The study was written by Christoph Trautvetter and David Kern-Fehrenbach from the Tax Justice Network. The Verdi trade union, the aid organization Oxfam and the anti-globalization organization Attac are among those involved in the network.

Trautvetter and Kern-Fehrenbach analyzed the profits of six major oil companies in the first half of 2022 compared to the same period last year, as well as the price increases for oil, gas and electricity since the start of the Russian war of aggression in Ukraine.

They set this data in relation to German consumption.

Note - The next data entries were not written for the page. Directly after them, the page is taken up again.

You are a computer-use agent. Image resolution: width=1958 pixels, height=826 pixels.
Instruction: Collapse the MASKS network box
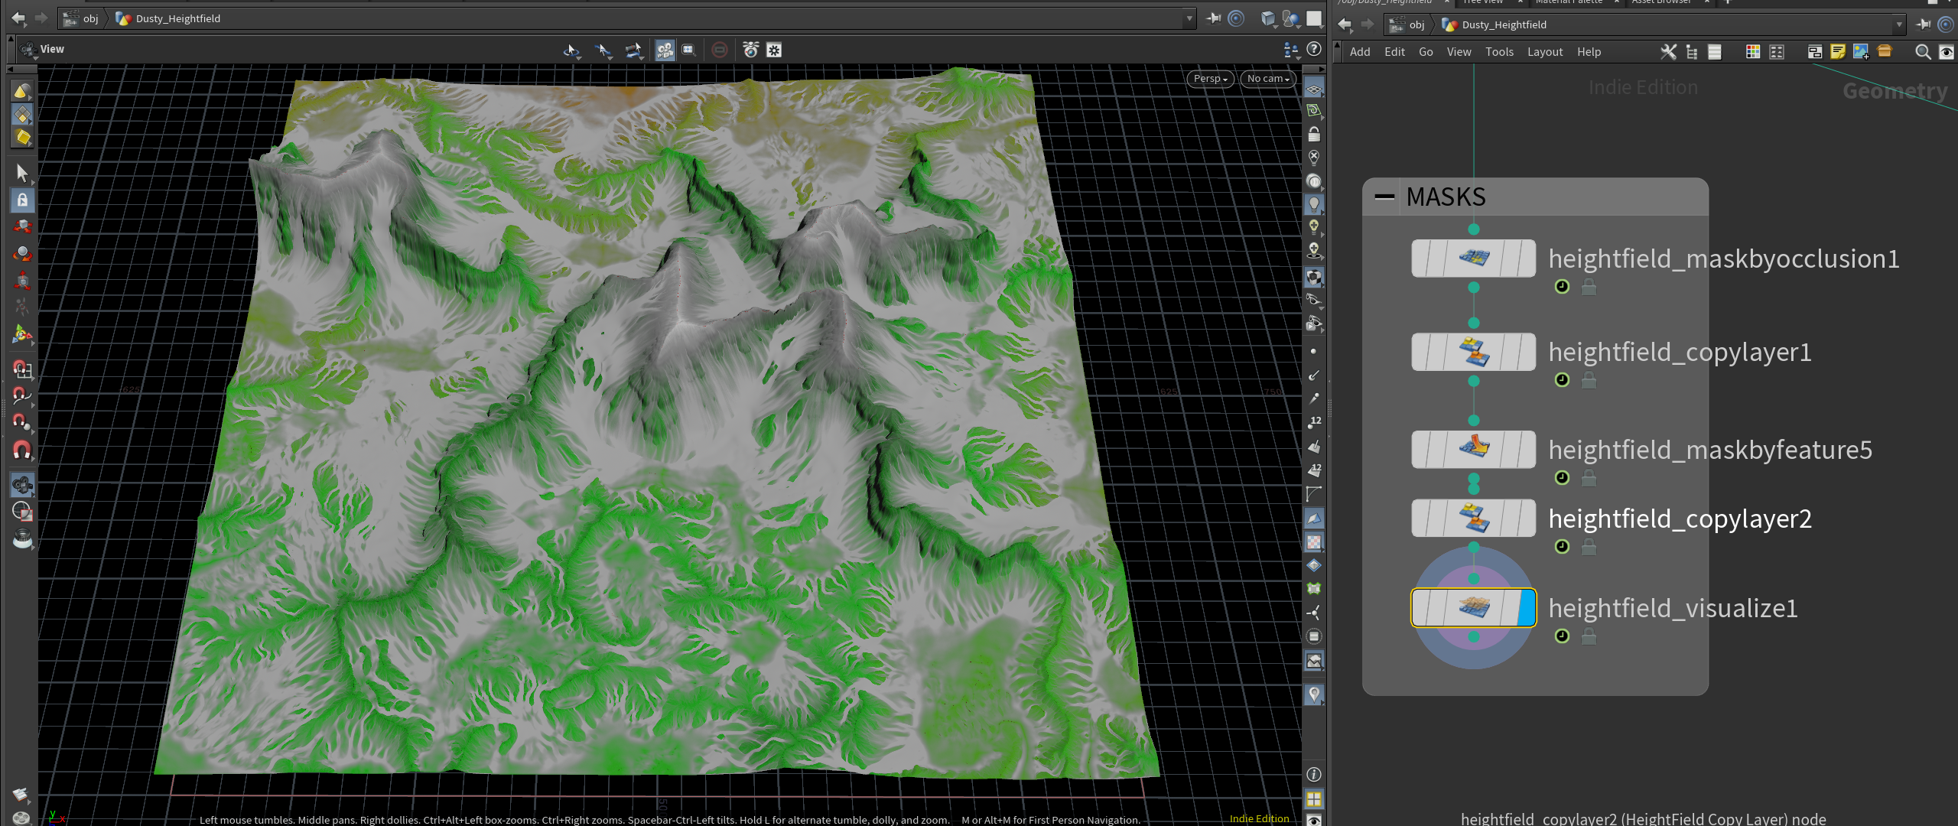coord(1384,197)
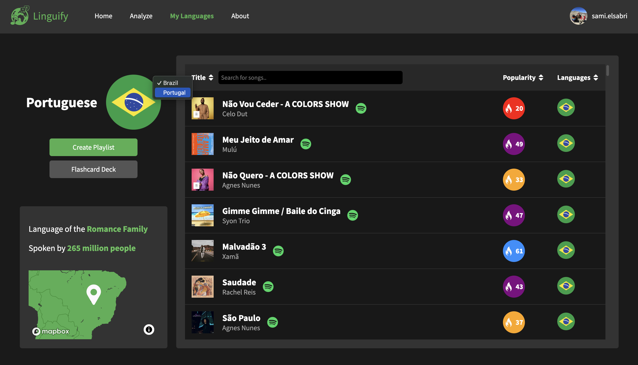The height and width of the screenshot is (365, 638).
Task: Focus the Search for songs field
Action: [310, 78]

Calculated over the year, this results in a crisis-related surplus of 38 billion euros in the oil sector, 25 billion euros in the gas sector and 50 billion euros in the electricity from nuclear power and renewable energies sectors.

The authors then calculated the government revenue using different tax rates: a tax rate of 25 percent would generate 28.3 billion euros, 50 percent would generate 56.5 billion and 90 percent 101.7 billion euros.

The authors rejected legal concerns, such as those raised by Federal Finance Minister Christian Lindner (FDP). “An excess profit tax is constitutionally possible and can be implemented in practice, as several examples from Europe show,” explained Kern-Fehrenbach. “Looking at Italy, Greece and Romania, which have already introduced an excess profit tax, the question arises as to why the federal government is still hesitates.”

Trauvetter added: “An excess profit tax has the potential to involve those who profited from the war in Ukraine in the costs of the crisis, which we all have to bear.”

Italy, Great Britain, Greece, Romania and Hungary, among others, have already introduced special taxes on crisis profits, and other countries are planning to do so. In Germany, for example, Federal Economics Minister Robert Habeck (Greens) and SPD leader Saskia Esken are calling for such a tax. Federal Minister of Finance Lindner is strictly against it.

In March, the EU Commission basically gave the green light for member states to “consider temporary tax measures on random profits and, exceptionally, decide to earmark part of these profits for redistribution to consumers”. However, “excessive market distortions” must be avoided.

In July, a report by the Bundestag’s scientific service classified the introduction of an excess profit tax in Germany as fundamentally possible. The state would therefore have to demonstrate that the companies concerned have made “undeserved profits” and that they can be determined. “In view of the obvious current developments in the energy markets, this does not seem impossible,” the paper said.